Sir Arthur Keith (1866–1955) was an eminent Scottish scientist, anatomist and palaeontologist. A keen follower of Charles Darwin, he published Ethics and Evolution in 1948. In this book he suggests that evolution was not just a physiological process but a social one, and that an ancient, basic evolutionary drive has formed human communities and still underpins them. He saw it as a natural force which works through us to protect, preserve and enlarge the tribal community against rival groups (all other groups are rivals), by violence if necessary. Arguing against scientists who claimed that humanity was intrinsically an ethical species, he believed that at a basic level, the only good that matters to us is the survival of the tribe. For Keith, the role of the politician was to understand this process and work to avoid its bloody, and at worst genocidal, implications. Seeing ‘disruption’ as natural, if not necessarily desirable, he said in 1919, ‘… the nearer the blood relationship between two adjacent peoples, the more likely is disruption to occur’.

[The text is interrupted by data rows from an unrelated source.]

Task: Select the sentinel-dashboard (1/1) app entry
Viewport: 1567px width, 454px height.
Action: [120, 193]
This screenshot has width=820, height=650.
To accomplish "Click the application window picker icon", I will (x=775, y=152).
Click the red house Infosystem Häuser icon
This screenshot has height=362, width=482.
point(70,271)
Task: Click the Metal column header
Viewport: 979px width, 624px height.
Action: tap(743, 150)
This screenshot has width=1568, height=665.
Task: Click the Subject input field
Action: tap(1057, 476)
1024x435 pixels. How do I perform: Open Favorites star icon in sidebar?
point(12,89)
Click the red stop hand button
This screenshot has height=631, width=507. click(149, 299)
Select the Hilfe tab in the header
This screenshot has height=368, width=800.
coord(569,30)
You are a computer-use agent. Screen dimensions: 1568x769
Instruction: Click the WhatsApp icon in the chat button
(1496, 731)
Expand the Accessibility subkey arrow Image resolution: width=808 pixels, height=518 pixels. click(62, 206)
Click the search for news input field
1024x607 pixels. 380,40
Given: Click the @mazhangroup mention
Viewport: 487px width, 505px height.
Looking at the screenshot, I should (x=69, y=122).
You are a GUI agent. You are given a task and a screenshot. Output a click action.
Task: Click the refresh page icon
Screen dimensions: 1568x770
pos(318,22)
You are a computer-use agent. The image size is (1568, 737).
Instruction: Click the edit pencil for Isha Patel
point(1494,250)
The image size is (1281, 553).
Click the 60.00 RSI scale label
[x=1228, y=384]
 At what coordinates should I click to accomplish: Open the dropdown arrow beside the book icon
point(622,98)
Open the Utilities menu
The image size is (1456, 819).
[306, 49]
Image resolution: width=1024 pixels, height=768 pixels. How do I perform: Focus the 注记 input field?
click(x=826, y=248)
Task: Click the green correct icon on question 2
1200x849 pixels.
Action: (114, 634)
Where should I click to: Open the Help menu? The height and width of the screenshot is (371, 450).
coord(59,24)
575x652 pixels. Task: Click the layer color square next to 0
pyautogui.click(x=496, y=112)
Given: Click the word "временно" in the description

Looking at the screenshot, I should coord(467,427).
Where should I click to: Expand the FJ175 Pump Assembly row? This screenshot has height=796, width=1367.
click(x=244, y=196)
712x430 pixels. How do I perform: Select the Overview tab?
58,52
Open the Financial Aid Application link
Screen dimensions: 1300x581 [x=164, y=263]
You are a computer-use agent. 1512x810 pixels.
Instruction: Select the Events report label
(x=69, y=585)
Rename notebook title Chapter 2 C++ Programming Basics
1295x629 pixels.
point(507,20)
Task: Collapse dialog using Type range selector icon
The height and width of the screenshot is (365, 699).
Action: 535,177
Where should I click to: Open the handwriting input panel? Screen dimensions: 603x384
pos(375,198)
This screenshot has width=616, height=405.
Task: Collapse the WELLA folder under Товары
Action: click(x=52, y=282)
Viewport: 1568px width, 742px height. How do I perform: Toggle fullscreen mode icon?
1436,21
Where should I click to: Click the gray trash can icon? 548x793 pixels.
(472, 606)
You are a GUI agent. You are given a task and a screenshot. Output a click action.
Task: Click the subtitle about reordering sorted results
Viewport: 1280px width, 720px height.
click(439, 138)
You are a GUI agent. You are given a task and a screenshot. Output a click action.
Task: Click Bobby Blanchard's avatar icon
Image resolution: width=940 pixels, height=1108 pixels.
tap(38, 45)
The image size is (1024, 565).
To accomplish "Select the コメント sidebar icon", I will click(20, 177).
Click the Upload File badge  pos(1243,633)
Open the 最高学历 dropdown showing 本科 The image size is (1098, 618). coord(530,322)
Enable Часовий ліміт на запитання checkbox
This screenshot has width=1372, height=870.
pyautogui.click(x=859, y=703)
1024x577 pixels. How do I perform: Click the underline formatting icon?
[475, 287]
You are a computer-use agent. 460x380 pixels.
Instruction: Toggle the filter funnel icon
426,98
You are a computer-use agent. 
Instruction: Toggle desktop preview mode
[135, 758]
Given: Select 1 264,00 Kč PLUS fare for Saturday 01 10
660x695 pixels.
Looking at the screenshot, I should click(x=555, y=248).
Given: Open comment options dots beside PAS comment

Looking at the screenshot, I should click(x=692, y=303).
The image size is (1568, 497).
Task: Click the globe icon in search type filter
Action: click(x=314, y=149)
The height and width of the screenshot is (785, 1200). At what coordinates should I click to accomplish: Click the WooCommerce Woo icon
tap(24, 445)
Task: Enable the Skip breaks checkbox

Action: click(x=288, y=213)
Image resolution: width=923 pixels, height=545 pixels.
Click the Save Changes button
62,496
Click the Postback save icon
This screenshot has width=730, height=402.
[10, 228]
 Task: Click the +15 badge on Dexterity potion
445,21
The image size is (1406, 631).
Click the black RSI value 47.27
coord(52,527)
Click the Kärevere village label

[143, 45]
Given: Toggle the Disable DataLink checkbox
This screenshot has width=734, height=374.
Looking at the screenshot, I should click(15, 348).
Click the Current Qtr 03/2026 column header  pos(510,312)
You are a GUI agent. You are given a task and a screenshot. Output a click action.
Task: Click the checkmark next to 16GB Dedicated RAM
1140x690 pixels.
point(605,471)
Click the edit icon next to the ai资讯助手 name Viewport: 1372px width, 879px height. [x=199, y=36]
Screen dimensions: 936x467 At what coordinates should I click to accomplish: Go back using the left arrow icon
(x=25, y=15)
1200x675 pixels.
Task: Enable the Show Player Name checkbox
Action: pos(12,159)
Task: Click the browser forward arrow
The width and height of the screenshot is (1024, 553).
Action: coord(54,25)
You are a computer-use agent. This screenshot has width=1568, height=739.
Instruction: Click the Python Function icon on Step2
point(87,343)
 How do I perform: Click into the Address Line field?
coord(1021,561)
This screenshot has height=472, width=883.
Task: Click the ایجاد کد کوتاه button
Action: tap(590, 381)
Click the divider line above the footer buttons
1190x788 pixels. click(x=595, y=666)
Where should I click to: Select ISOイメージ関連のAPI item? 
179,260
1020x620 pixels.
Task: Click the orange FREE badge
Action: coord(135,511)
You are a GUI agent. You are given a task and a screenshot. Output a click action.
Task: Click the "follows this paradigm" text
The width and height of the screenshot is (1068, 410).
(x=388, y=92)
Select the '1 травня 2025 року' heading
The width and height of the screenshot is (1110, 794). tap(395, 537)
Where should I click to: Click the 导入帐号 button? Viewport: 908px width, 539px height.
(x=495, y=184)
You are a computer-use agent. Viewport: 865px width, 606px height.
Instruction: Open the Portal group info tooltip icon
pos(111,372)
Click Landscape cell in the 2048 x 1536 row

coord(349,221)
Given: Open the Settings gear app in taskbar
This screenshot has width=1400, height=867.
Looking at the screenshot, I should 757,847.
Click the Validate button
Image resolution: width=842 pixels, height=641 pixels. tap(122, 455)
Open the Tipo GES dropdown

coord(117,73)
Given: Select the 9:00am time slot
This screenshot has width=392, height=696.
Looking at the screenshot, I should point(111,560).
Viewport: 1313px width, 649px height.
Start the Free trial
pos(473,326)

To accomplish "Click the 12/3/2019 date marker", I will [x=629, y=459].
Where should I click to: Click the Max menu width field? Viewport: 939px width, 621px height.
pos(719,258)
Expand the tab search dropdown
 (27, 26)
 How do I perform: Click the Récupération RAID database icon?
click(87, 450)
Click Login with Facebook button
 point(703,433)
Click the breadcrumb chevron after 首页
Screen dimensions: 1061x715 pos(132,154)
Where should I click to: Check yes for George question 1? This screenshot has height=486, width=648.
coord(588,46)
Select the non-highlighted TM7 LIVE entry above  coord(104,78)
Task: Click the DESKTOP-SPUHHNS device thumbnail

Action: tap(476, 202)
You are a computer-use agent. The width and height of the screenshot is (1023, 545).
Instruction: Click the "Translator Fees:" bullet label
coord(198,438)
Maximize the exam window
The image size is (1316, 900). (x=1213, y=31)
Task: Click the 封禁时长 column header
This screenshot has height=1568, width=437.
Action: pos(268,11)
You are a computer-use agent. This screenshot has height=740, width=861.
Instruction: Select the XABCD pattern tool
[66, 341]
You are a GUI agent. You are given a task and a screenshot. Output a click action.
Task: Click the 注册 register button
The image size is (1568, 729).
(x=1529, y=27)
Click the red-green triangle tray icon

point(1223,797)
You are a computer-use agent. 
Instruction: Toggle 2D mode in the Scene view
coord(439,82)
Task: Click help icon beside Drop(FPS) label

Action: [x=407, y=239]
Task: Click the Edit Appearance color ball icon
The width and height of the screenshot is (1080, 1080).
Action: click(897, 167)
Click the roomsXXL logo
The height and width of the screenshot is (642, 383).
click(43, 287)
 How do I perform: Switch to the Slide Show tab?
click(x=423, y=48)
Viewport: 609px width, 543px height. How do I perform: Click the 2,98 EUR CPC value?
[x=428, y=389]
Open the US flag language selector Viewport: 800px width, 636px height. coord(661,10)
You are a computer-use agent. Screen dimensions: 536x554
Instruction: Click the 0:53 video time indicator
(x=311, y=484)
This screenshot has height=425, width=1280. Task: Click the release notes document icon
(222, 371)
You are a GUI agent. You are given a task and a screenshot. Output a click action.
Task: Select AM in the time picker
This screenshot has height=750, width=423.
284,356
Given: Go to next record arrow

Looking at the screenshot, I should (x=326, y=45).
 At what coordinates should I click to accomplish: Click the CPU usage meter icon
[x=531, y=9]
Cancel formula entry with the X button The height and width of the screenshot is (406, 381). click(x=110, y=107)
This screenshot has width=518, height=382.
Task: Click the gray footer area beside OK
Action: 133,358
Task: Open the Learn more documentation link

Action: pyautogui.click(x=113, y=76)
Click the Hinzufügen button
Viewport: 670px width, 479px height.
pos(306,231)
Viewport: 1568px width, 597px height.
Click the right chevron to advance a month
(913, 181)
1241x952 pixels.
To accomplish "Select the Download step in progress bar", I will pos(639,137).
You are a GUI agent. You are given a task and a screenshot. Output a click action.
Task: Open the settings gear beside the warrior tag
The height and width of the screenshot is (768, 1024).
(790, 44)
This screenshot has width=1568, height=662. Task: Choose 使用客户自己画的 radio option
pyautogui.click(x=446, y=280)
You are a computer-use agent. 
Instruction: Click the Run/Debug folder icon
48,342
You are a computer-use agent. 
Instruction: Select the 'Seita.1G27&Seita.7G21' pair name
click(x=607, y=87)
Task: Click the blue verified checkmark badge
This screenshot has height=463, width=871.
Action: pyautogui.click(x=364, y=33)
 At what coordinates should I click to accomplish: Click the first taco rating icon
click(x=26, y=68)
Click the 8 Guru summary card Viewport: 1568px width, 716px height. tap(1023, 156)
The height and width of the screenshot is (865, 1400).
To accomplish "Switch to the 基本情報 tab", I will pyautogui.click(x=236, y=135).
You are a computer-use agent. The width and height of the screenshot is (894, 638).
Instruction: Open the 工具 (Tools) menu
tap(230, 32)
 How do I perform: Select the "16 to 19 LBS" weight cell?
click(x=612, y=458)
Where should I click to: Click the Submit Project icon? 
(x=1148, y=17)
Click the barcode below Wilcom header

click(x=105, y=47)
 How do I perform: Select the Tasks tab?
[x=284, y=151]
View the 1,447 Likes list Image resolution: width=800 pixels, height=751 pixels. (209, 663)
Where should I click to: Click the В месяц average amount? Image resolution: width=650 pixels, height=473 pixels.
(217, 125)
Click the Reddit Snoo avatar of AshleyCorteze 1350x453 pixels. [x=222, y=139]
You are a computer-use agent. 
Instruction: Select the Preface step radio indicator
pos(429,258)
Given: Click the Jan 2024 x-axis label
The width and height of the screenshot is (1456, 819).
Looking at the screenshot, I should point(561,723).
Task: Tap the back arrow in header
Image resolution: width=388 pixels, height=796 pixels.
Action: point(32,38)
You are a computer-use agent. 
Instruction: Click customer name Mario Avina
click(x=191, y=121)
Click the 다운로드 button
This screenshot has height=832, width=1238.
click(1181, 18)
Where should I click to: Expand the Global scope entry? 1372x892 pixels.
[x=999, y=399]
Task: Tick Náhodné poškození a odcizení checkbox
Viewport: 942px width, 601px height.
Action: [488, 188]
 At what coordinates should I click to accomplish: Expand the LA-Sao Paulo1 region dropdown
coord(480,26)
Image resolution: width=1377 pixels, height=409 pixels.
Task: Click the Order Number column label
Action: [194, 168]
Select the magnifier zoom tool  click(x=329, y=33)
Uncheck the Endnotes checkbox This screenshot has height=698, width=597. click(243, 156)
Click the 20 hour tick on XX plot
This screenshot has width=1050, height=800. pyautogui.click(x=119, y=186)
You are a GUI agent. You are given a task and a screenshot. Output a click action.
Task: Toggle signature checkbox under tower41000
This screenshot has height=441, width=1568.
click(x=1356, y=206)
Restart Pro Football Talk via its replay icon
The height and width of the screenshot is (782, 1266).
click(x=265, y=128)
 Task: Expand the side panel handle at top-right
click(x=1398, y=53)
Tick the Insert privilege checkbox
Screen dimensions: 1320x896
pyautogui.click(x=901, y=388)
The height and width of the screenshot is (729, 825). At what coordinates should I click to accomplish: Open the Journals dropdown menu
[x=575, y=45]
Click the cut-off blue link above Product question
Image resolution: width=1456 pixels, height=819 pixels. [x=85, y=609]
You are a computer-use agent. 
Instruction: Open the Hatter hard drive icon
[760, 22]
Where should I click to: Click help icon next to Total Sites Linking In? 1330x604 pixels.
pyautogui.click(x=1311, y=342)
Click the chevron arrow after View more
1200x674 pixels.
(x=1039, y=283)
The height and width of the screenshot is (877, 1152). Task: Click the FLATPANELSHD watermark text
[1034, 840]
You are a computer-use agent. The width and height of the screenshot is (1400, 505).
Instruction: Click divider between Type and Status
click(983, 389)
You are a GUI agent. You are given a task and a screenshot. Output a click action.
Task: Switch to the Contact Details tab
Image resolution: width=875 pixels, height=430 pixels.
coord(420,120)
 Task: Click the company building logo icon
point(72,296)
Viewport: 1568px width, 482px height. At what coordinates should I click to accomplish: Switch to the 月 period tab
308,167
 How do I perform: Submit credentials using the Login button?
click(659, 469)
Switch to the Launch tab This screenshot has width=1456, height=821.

The old self-awareness of the Scottish people as ‘the community of the realm’ expressed in the Arbroath Declaration of 1320, and the continuing stalwart refusal to merge Scottish identity with that of the larger adjacent group, come to mind (a thought reflected by the poet Edwin Muir: ‘We were a family, a tribe, a people’). Keith’s theory can be contested, but it is certainly thought-provoking in any examination of why the Scots and English remain ‘different’ from one another. The Scottish tribe, officially at least, proclaims itself as wide-open. The term ‘affinity Scot’ was coined to describe non-Scots with an ancestral or emotional link to Scotland – the English are by no means excluded – who might be persuaded to visit Scotland and spend money. The most hopeful estimate of the size of this ‘diaspora’ is 100 million people. There is no affinity-English equivalent. Is England one tribe, or several? Keith also noted that ‘In England itself the sense of nationality is usually dormant; only an insult or a threat from without stirs this gigantic force into life … it dozes quietly on the hob. Nevertheless English nationality is a force which pervades the whole population lying between Berwick-on-Tweed and Land’s End.’
Incidentally, the word ‘Scot’ has the advantage of not being gender-specific. There is no unisex word for ‘person of English origin’: is this just happenstance, or another example of different self-perceptions?